White House: Trump and Putin Had 'Very Good' Conversation on Syria

By today, the two presidents have had no personal meetings but spoke with each other over the phone several times.

Berlin and Moscow said Tuesday's talks agenda also includes preparations for July's G20 summit in Germany.

Putin called for restraint and efforts to bring down tensions on the Korean Peninsula.

He said Merkel would assure Putin that sanctions against Moscow could be lifted quickly if Moscow demonstrated its resolve to implement the Minsk agreement. On these, the Trump administration appeared completely silent.

The US military action sparked new tensions between Washington and Moscow, with top American officials sharply condemning Mr Putin's continued support for embattled Syrian leader. He has praised Abdel Fattah el-Sisi of Egypt, congratulated Recep Tayyip Erdoğan of Turkey on a controversial referendum win, described North Korea's Kim Jong-un as a "pretty smart cookie" and invited Rodrigo Duterte of the Philippines to the White House.

Trump accused Bashar al-Assad regime of carrying out the chemical attack, while both Russian Federation and Damascus have denied the Syrian government role in the barbaric chemical weapons attack that killed 70 people.

In the American assessment of the call, the two leaders talked about potential resolutions in Syria - where more than a half-million people have died since the civil war there began in 2011.

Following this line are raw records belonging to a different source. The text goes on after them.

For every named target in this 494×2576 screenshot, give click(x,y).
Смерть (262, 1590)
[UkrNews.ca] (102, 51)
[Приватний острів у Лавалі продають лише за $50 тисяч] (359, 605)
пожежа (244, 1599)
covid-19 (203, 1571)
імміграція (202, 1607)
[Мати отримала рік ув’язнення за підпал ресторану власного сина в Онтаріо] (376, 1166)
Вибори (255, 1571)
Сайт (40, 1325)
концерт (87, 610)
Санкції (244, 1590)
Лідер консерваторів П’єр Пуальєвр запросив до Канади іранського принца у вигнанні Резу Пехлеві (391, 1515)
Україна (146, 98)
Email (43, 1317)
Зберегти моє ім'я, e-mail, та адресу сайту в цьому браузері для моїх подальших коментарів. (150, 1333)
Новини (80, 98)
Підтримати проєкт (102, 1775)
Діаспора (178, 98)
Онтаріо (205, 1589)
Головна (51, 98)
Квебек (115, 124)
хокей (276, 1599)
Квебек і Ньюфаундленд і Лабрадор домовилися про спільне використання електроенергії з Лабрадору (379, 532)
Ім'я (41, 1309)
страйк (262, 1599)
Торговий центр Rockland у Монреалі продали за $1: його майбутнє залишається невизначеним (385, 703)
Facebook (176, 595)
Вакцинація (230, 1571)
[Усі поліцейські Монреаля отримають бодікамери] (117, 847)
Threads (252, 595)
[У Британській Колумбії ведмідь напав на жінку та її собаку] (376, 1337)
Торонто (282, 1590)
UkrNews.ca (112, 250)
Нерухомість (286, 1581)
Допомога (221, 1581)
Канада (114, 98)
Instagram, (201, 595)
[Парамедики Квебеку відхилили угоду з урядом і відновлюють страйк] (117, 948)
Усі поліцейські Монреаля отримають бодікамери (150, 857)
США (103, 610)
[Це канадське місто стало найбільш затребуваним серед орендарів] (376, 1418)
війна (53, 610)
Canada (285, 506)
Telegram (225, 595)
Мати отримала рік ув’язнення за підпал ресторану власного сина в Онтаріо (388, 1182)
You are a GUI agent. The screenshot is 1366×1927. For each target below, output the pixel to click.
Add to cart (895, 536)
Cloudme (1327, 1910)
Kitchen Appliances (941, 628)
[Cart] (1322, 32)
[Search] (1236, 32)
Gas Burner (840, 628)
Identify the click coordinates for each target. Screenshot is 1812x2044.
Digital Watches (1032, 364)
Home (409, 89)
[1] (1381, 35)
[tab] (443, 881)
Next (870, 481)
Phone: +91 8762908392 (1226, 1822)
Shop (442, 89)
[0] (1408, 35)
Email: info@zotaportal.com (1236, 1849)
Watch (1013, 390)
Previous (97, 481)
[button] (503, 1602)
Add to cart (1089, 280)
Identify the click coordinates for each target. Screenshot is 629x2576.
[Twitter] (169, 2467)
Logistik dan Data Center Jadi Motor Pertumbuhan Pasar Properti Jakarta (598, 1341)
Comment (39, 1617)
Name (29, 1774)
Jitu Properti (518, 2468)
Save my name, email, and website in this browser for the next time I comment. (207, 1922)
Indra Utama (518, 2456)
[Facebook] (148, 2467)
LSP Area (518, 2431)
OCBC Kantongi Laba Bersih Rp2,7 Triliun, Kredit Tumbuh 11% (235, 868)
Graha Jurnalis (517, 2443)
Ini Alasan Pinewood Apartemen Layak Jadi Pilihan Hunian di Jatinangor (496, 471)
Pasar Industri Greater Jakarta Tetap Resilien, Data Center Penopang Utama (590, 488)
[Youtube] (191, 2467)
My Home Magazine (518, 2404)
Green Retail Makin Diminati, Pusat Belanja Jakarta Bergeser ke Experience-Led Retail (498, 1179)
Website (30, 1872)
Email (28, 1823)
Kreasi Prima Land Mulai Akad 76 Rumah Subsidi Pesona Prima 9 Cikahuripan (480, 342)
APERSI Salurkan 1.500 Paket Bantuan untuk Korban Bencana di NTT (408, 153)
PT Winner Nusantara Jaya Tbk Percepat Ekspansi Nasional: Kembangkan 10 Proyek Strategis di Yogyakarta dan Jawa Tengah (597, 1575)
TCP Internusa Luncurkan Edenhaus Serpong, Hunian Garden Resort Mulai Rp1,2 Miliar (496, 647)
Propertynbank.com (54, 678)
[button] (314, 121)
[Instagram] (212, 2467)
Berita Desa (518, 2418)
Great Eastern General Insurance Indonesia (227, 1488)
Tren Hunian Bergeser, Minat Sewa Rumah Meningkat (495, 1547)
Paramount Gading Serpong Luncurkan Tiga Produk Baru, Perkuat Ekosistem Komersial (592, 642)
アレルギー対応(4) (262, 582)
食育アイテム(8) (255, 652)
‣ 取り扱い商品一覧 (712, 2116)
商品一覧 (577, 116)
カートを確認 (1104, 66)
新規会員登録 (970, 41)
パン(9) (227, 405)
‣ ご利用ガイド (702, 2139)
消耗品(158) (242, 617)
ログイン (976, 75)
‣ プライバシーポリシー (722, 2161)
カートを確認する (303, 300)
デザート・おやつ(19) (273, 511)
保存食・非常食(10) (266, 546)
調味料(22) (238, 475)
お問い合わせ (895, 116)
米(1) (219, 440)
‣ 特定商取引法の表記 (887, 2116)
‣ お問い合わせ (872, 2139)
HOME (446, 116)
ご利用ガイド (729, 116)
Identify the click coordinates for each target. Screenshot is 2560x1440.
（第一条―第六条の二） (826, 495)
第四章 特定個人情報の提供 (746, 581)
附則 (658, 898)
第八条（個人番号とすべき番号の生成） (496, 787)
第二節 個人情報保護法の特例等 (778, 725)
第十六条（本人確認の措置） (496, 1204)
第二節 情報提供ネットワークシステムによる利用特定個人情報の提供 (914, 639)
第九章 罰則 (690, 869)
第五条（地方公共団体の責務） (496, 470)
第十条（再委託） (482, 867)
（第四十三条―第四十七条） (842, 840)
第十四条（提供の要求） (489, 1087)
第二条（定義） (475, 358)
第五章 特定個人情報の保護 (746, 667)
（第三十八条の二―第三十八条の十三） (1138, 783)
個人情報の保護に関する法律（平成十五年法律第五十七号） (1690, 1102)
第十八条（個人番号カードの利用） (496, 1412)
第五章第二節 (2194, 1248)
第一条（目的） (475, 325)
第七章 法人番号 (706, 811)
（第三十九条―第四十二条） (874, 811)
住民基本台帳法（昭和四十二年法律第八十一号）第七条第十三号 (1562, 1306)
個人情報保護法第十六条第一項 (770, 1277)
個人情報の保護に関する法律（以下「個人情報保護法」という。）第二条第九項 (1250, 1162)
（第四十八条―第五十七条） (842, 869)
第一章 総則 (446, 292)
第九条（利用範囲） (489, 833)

Russian Federation condemned the United States attack on a Syrian air base last month and briefly suspended a line of communication with the U.S. military set up to avoid collisions between the two countries' air forces over Syrian air space.

Meanwhile, FBI and congressional investigations continue into the Trump campaign's contacts with Russian Federation and Russia's interference in last year's USA election.

Mr Putin has denied claims of Russian interference in foreign polls, while Mr Trump has called the allegations of collusion a "hoax". Among the sticking points for the two nations are disagreements over Syria, Ukraine, and Russian meddling in the 2016 USA election. "I don't know." The president said "it's very hard" to say who was behind a hack without catching the hacker "in the act".

"We have to acknowledge that all previous peace efforts have failed", Erler told the Berliner Zeitung newspaper, noting that neither the United Nations initiative led by diplomat Staffan de Mistura nor the Russia-brokered cease-fire had led to tangible results. USA intelligence agencies have assessed that Russian Federation was behind the hacking.